Once reasonably effective prompts were created, new issues emerged around version control and testing. Companies soon amassed large, fast-changing libraries of prompt components, but lacked established software engineering practices to manage them.
The Hidden Toil of Orchestration
Beyond individual prompts, many AI copilots rely on orchestrating complex chains of prompts and model interactions. This helps handle multi-step tasks, translate between input commands and system actions, and integrate real-time context about users and applications.
However, researchers discovered this orchestration layer breeds its own set of headaches. Engineers grappled to build reliable workflows using agent-based approaches, provide transparency into model reasoning, set safe boundaries around potentially harmful model behaviors, and carry user conversations across multiple turns.
“The behavior is really hard to manage and steer,” explained one survey participant. The data highlights AI copilots’ proclivity for getting stuck in loops or steering conversations completely off course.
Testing Troubles
Traditional testing methods also proved ill-suited for AI-powered systems that behave unpredictably by design. Attempts to write test cases with fixed assertions rarely worked, since language models generate new, varied responses each time. One approach involved simply running each test 10 times and passing if 7 outputs were valid – a brute force approach.
Engineers leaned more heavily into human evaluation and “metamorphic testing,” which focuses on structural changes rather than scrutinizing every output. But best practices remain undefined, and resources for manual reviewing at scale are scarce. Companies have not yet solved challenges like developing representative benchmarks and setting adequate test coverage thresholds.
“The hard parts are testing and benchmarks, especially for more qualitative output,” said one participant. “Humans will always have to be in the loop.”
An Urgent Need for Tools and Training
Across all areas, the lack of standards, centralized knowledge and tailored tools ranked among engineers’ greatest obstacles. Most had to forge their own learning paths across scattered online resources and nascent communities of practice. Beginners must throw away engrained software methods and reimagine development fundamentals like testing.
“Someone coming into it needs to come in with an open mind,” a survey respondent advised. “The idea of testing is not what you thought it was.”
Ultimately, participants yearned for clearer guardrails around issues of responsible AI development like safety, security, privacy, and algorithmic bias. They also called for more integrated toolchains purpose-built for AI software lifecycles – spanning prompt authoring, orchestration, monitoring, evaluation, and benchmarking.
An Engineering Discipline Taking Shape
While the research illustrates AI Engineering’s uncertain terrain, it also charts the rise of a new software methodology. Tools like prompt chaining interfaces, automated benchmark generators and model monitoring systems are beginning to emerge from both startups and tech giants. Online forums teem with advice on prompt strategies, toolkit combinations and hands-on lessons learned.

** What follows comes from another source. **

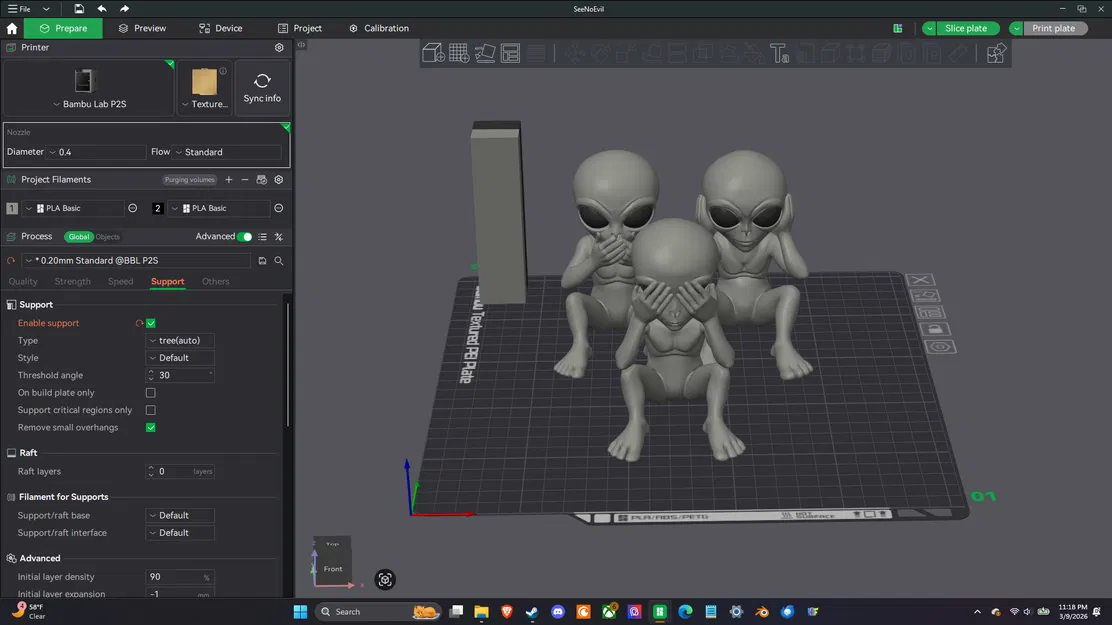The width and height of the screenshot is (1112, 625).
Task: Open the Support/raft interface filament dropdown
Action: 181,533
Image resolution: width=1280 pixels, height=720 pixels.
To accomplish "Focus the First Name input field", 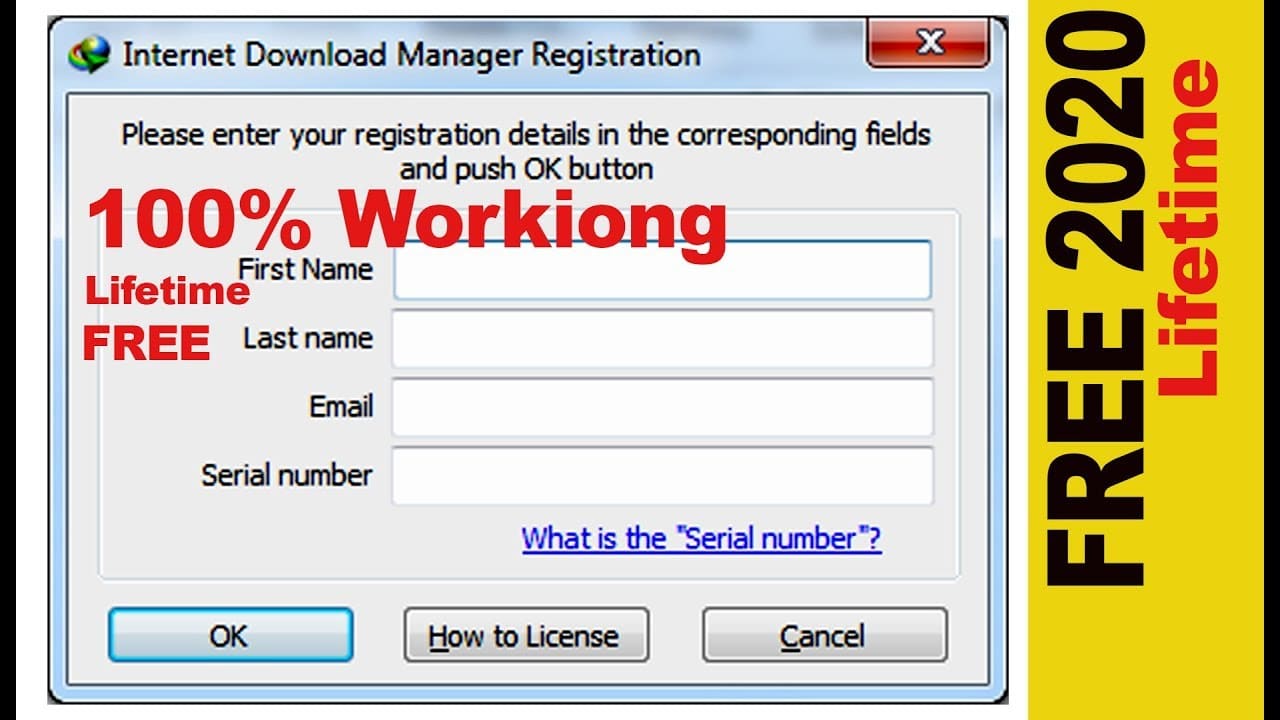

In time, these individual efforts may coalesce into defined procedures, formal educational programs, and an extensive toolkit ecosystem – much like earlier shifts that established client/server programming, mobile development and devops as formal disciplines.
For now, much pioneering work remains to tame AI’s wild promises into domesticated innovations. But the travails chronicled in this paper are a necessary step along the technology’s monumental march into the mainstream. The researchers aim to spur more studies and tools that can ease future AI builders’ roads.
“This serves as a foundation for guiding the way toward a more streamlined and efficient future for AI-first software development,” Parnin concludes.